Pope Benedict XVI (2005-2013)

Speaking to a general audience at St. Peter’s Square on August 22, 2009, Pope Benedict XVI echoed the words of the Apostle Paul when he stated his view that “greed is the root of all evil,” which he then qualified with the explanation: “in the light of the current world economic crisis, this still has great relevance. From this root, from greed, this crisis was born."

In his encyclical from the same year, Benedict also wrote the following: “The world's wealth is growing in absolute terms, but inequalities are on the increase. In rich countries, new sectors of society are succumbing to poverty and new forms of poverty are emerging. In poorer areas some groups enjoy a sort of ‘superdevelopment’ of a wasteful and consumerist kind which forms an unacceptable contrast with the ongoing situations of dehumanizing deprivation.”

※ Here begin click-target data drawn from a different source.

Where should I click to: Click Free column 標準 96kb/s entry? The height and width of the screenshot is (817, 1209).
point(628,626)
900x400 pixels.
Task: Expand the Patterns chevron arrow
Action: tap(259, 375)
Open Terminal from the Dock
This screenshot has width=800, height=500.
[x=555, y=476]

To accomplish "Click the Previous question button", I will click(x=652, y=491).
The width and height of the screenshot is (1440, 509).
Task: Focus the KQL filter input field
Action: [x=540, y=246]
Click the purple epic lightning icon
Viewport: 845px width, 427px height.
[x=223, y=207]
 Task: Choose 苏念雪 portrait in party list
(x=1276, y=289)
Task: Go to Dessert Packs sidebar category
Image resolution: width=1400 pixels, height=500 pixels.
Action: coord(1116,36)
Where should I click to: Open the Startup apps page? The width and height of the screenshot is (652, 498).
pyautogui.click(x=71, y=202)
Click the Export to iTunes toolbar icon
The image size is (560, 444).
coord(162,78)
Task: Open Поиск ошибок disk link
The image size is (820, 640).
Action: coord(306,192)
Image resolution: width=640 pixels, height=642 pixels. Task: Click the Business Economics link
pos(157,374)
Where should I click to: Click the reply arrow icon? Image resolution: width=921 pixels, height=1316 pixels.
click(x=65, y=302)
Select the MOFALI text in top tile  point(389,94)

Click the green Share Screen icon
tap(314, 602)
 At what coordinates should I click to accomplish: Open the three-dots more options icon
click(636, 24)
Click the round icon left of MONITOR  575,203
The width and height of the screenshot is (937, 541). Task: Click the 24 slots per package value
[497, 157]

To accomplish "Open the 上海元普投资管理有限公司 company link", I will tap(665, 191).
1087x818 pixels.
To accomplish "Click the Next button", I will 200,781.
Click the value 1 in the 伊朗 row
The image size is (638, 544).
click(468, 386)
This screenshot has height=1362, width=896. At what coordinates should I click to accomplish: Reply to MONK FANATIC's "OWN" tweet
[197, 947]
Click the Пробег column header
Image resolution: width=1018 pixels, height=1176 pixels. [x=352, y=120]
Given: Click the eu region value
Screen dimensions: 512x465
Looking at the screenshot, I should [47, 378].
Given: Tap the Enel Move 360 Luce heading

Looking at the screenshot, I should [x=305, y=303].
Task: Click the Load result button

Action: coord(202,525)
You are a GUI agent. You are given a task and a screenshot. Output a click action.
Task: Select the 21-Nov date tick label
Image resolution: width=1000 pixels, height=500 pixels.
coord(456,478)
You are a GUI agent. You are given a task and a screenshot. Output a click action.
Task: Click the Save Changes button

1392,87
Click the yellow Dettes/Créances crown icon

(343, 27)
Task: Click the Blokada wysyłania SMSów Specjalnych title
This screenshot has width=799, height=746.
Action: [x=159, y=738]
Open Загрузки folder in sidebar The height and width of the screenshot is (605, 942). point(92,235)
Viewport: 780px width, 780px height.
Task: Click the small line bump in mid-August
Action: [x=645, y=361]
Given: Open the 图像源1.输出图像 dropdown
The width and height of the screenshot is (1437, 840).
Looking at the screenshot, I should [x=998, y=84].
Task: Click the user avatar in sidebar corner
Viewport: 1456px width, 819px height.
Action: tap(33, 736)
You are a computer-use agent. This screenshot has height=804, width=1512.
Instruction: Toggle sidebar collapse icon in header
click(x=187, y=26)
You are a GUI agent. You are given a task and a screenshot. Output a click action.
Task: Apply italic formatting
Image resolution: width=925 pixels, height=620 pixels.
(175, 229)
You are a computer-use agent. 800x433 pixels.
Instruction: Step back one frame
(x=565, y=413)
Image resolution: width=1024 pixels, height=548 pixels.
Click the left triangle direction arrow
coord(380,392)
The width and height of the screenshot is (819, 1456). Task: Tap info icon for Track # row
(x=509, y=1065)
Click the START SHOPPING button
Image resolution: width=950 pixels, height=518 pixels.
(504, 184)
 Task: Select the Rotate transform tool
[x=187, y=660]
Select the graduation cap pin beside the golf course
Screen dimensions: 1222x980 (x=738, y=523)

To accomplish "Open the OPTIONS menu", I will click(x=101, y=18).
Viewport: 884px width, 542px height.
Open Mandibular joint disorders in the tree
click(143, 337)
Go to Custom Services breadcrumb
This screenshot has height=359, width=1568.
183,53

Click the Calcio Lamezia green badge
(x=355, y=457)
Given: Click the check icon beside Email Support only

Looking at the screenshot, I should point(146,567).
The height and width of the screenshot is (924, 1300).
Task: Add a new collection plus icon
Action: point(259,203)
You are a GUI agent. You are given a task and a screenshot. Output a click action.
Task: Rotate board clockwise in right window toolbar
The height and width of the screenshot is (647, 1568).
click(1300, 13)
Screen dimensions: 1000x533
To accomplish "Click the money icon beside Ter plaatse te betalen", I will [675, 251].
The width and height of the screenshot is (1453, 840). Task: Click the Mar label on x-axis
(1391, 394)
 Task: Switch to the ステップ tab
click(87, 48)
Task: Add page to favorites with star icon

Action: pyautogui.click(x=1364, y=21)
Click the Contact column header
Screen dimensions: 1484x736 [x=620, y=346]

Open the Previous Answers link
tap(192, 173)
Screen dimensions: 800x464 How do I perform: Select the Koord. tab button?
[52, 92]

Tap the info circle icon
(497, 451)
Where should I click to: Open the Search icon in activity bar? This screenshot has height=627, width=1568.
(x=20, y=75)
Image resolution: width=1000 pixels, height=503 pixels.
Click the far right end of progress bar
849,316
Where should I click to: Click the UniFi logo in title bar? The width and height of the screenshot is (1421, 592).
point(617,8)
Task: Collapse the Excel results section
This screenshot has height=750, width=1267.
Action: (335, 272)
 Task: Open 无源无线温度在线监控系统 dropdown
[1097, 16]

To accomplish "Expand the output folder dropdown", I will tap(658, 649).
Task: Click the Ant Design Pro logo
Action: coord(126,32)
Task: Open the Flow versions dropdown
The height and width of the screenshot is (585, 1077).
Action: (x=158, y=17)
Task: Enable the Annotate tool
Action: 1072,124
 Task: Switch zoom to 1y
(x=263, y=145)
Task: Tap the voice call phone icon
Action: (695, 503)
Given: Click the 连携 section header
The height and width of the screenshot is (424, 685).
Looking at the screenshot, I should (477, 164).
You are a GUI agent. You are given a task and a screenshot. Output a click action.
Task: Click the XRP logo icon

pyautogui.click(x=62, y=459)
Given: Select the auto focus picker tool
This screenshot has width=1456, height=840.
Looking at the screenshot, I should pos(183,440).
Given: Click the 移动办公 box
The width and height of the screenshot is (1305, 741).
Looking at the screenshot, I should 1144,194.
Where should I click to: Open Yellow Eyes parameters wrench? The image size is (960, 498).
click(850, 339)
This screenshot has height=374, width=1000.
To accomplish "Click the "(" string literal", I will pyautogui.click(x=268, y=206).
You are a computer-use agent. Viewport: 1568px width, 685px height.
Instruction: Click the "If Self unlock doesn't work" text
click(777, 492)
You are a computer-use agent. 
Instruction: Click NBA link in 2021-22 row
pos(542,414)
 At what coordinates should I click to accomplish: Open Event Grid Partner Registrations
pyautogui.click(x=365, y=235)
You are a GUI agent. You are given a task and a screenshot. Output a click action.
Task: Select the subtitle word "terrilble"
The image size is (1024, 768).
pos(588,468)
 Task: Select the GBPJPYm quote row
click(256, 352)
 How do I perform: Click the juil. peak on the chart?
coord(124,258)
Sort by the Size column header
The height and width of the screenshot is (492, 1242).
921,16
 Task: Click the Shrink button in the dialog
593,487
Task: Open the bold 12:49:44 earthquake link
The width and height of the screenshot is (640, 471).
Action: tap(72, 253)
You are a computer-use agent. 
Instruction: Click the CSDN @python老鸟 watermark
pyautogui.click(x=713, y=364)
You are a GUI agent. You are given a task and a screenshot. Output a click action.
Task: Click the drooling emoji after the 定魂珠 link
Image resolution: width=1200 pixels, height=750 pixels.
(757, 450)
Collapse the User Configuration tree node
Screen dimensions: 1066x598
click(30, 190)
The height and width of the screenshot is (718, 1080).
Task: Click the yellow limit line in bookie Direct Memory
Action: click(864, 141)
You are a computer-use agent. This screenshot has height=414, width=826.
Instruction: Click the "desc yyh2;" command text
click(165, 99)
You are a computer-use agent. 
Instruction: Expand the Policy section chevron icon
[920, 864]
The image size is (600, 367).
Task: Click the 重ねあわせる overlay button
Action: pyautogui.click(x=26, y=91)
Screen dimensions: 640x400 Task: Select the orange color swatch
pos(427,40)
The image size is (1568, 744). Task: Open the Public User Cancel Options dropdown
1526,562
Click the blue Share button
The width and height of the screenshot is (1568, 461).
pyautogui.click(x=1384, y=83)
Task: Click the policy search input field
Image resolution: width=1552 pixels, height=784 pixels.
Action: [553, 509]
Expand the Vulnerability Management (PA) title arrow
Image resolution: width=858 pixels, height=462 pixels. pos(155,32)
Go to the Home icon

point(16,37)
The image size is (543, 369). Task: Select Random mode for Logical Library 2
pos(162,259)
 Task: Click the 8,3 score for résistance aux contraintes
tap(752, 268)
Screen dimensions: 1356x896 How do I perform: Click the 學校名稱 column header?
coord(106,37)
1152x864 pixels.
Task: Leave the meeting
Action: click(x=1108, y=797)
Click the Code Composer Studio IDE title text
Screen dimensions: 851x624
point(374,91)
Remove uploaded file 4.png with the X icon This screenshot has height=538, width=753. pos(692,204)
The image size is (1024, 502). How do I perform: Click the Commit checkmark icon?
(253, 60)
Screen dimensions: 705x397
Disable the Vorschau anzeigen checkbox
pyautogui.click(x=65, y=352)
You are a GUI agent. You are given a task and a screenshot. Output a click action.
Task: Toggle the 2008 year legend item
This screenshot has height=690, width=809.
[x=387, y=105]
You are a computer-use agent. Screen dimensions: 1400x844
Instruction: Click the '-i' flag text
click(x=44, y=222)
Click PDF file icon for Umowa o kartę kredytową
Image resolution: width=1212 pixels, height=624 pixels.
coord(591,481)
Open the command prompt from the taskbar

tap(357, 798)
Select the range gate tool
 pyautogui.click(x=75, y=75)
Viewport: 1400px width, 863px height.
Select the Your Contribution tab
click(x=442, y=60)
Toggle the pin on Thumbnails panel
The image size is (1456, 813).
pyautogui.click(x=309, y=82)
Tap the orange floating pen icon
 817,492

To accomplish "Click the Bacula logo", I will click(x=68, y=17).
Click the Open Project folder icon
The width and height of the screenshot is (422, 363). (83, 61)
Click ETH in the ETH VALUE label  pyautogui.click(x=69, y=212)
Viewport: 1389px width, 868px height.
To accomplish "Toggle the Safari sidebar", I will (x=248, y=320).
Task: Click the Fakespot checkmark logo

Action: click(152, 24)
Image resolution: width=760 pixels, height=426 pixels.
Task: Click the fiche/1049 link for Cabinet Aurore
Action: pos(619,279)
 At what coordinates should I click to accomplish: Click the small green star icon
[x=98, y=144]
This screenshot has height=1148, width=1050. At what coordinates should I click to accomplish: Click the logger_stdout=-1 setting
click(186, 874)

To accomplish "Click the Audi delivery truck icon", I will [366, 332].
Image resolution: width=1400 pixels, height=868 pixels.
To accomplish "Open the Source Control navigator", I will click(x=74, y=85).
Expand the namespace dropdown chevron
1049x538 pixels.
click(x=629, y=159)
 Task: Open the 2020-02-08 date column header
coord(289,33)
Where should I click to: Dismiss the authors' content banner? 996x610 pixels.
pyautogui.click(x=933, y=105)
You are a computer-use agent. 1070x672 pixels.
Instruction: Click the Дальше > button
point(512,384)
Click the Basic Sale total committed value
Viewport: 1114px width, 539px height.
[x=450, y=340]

Pope John Paul II (1978-2005)

While Pope John Paul II endeavored to put an end to socialist and communist totalitarianism in Eastern Europe in the waning years of the Soviet Union, and even made pronouncements in defense of free markets: “it would appear that, on the level of individual nations and of international relations, the free market is the most efficient instrument for utilizing resources and effectively responding to needs.”

But John Paul II was also critical of the effects of free-market economics, particularly with the negative consequences for family life: “The economy likewise has a vital part to play in ensuring the strength of the family. One of the main criticisms which the Church’s pastors have to make regarding the prevailing socioeconomic system, understood as the subordination of almost all other values to market forces, is that the family dimension of the work contract is generally ignored. Such a system makes little or no provision for the family wage.”

Pope Pius VI (1922-1939)

When speaking of one of his predecessora, Leo XIII who served as the Pope from 1878 to 1903, Pius VI was, like John Paul II, not critical of the capitalist system in itself, but rather those who would abuse the system in order to amass greater wealth: "Leo XIII's whole endeavor was to adjust this economic regime to the standards of true order; whence it follows that the system itself is not to be condemned. And surely it is not vicious of its very nature; but it violates right order whenever capital so employs the working or wage-earning classes as to divert business and economic activity entirely to its own arbitrary will and advantage, without any regard to the human dignity of the workers, the social character of economic life, social justice, and the common good."

The Compendium of the Social Doctrine of the Church

In June of 2004, shortly before the departure of the ailing John Paul II, the church published a text titled The Compendium of the Social Doctrine of the Church. It was an ambitious and wide-ranging document that sought to lay out the foundations of the Catholic church's doctrine with regard to the conduct of various aspects of social life. Section IV is titled "Economic Institutions at the Service of Man", and the first subject it tackles is the role of the free market. While many interesting points are made in this section, one passage should suffice to explain the official position of the Church with regard to market economics:

"The free market cannot be judged apart from the ends that it seeks to accomplish and from the values that it transmits on a societal level. Indeed, the market cannot find in itself the principles for its legitimization; it belongs to the consciences of individuals and to public responsibility to establish a just relationship between means and ends. The individual profit of an economic enterprise, although legitimate, must never become the sole objective. Together with this objective there is another, equally fundamental but of a higher order: social usefulness, which must be brought about not in contrast to but in keeping with the logic of the market. When the free market carries out the important functions mentioned above it becomes a service to the common good and to integral human development. The inversion of the relationship between means and ends, however, can make it degenerate into an inhuman and alienating institution, with uncontrollable repercussions."